Recorded data
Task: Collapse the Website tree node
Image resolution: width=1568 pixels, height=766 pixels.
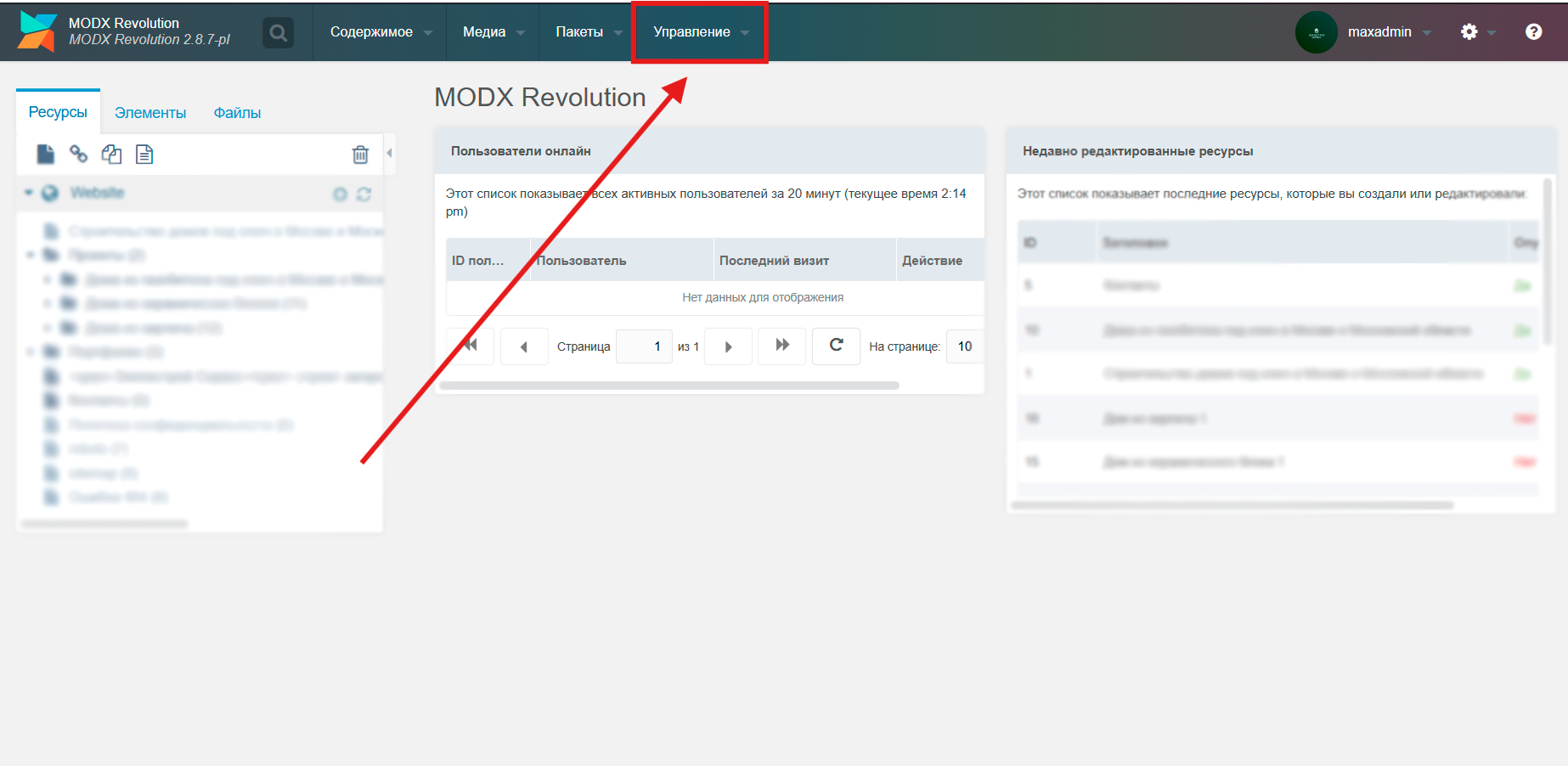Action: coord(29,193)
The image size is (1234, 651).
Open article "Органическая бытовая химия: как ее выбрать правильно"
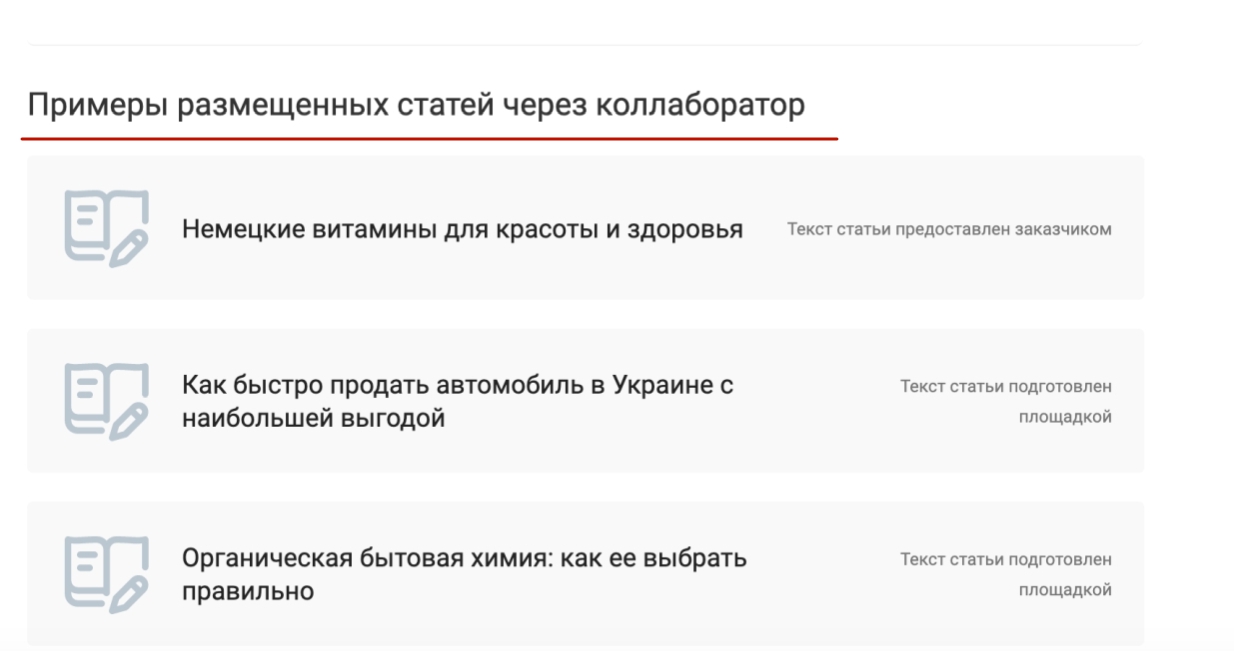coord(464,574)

Exercise details: Each line of the data above must be repeated exactly, images excluded.

Solution to this exercise:
Task: Collapse the Website tree node
Image resolution: width=1568 pixels, height=766 pixels.
Action: coord(29,193)
The image size is (1234, 651).
Open article "Органическая бытовая химия: как ее выбрать правильно"
coord(464,574)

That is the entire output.